As a child, I couldn't understand the pull my parents felt to the past and the fear they felt over anything new. As an adult, I wonder if moving back will start to untie some of those knots.
Hamilton has always been an immigrant town, and now that I've moved back I notice this in the grocery stores. On a hot late summer day, I wandered up and down the aisles and noticed cheeses flown in from around the world, Polish ham and cookies from Portugal among other international foods.
In the local library, I browsed cookbooks and thought of my family's kitchen. Could I rewrite my story? I thought about the Polish meals I had passed up in my eagerness to be accepted by classmates who ate bologna for lunch and spoke English effortlessly.
One particular recipe in the table of contents of a Polish cookbook caught my eye: piernik — a traditional gingerbread that takes six weeks to six months to cure before baking. This is a type of dessert that I've had in restaurants and stores but that my father, the cook in the family, never made. He preferred savoury dishes — practical foods that would fill our stomachs rather than sweet indulgences.
At that moment, it felt like the right recipe to try to make. Part of it was agency — the ability to make my own choices. Before, I had to listen to stories of our family history and now I could choose to prepare my own food and how I interacted with my heritage. It wouldn't be spoon-fed. Part of it was grief, too. I can no longer ask my father about his experiences or watch him cook again because he has been gone for more than 20 years.
Now, it was up to me to create my traditions.
If it worked out, I would get to create my own tradition at Christmas — something far away from the silent and dark Christmases I remember my parents creating. That was their personal tradition.
This recipe for this type of gingerbread dating back more than 600 years feels like the right thing to make now. Time has stretched out for me. I'm no longer chasing the shiny lives I once saw on TV and I'm able to reexamine the fear my parents must have felt when coming to this country — in their 40s, about the age I am now.
As I stacked books on my shelf and unpacked brown boxes, my piernik dough cured in my fridge, ready to be rediscovered at Christmas. By then it will have changed and grown into something special.
I don't know how this story ends. My mother and I are polite to each other, but the space between us remains and we don't talk about my attempts to reconnect with my heritage.
When I ask her about the past, she gets frustrated and dismisses me with an impatient wave of her hand: "I don't remember. Why do you wonder about that?" It occurs to me that our positions have changed. While she once looked back and yearned for her former home and I wanted to blaze forward in our new country, now it is she who wants to leave the past behind and I'm the one curious about history. Is this what getting older is?

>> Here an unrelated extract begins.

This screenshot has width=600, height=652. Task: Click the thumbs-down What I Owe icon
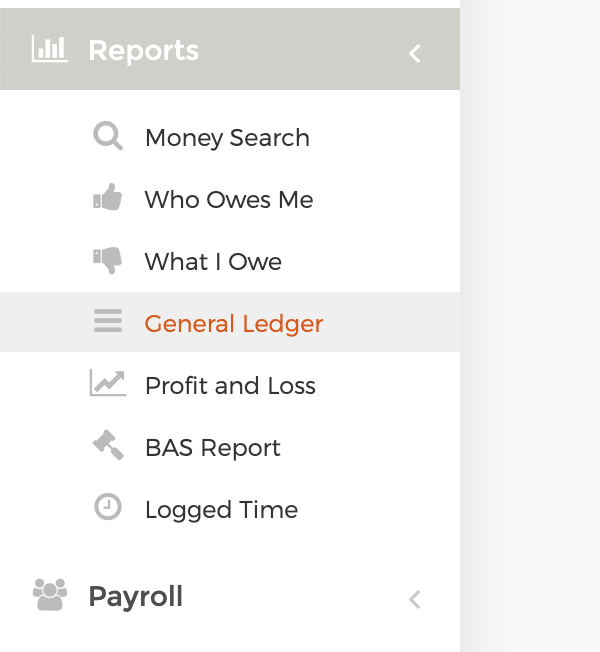(107, 260)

As for my cake, I hope that my dough becomes something dark and rich and full of warm flavour — something I wish I could share a piece with the girl I once was.
Recipe for Piernik
Melt 113 grams of dark honey, 70 grams of sweet butter and 57 grams of sugar in a pot. Add 2 teaspoons of cocoa, 300 grams of flour, one teaspoon ground allspice, one teaspoon ground cinnamon, one teaspoon ground ginger, one egg, ½ teaspoon of cloves, a pinch of pepper, ¾ teaspoon of baking soda and a ½ teaspoon of nutmeg.
Let the mixture cure for at least a few days in the fridge, but preferably let it rest for six weeks to six months.
Place the dough in a greased loaf pan and bake at 350 F for 45 minutes or until done. Once cooled, cut the cake into layers. Spread plum jam between each layer and frost on all sides with chocolate.